[[ RECORDS FOR THIS TASK open ]]

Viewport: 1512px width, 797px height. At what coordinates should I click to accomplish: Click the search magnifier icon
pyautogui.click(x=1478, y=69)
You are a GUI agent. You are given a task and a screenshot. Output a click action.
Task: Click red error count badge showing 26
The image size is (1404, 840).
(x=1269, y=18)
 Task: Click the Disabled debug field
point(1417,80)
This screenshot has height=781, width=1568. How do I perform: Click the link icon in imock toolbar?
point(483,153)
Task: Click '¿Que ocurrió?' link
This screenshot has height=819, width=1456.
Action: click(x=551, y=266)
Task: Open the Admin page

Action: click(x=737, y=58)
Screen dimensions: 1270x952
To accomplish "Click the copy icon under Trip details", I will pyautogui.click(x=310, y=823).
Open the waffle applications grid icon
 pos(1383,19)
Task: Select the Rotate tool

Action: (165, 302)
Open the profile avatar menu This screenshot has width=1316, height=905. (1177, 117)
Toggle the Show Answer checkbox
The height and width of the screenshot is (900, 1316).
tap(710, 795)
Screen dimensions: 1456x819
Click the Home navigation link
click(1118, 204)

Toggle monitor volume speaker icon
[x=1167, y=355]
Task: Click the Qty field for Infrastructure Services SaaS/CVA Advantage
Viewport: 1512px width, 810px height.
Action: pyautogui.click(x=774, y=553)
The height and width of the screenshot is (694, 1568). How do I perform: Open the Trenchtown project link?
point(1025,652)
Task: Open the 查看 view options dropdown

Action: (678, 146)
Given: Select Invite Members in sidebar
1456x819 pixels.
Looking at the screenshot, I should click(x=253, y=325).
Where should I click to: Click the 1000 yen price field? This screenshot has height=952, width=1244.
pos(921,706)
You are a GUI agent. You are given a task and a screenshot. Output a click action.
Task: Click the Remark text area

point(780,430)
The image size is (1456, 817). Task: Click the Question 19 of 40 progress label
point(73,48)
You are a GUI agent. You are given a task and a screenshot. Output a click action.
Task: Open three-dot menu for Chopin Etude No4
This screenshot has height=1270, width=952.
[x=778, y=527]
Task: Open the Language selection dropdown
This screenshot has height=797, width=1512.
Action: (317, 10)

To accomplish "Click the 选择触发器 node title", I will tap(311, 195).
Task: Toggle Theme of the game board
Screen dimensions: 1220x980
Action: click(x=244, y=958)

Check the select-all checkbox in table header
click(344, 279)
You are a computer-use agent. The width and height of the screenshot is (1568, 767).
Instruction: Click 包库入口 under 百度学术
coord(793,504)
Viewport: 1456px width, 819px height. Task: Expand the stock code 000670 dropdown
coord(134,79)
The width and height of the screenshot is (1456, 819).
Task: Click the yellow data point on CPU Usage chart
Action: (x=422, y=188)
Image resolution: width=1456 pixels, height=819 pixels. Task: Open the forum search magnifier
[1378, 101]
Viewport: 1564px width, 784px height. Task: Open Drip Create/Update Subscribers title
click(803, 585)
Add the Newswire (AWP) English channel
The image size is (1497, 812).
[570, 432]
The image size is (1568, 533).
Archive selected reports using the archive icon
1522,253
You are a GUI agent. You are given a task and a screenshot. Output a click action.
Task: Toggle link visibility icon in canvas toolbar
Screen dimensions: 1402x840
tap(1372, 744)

[[ RECORDS FOR THIS TASK closed ]]

* **BRIEF**: For the records above, state how many lines contain "will". Add nothing to the number.

* **WRITTEN RESPONSE**: 2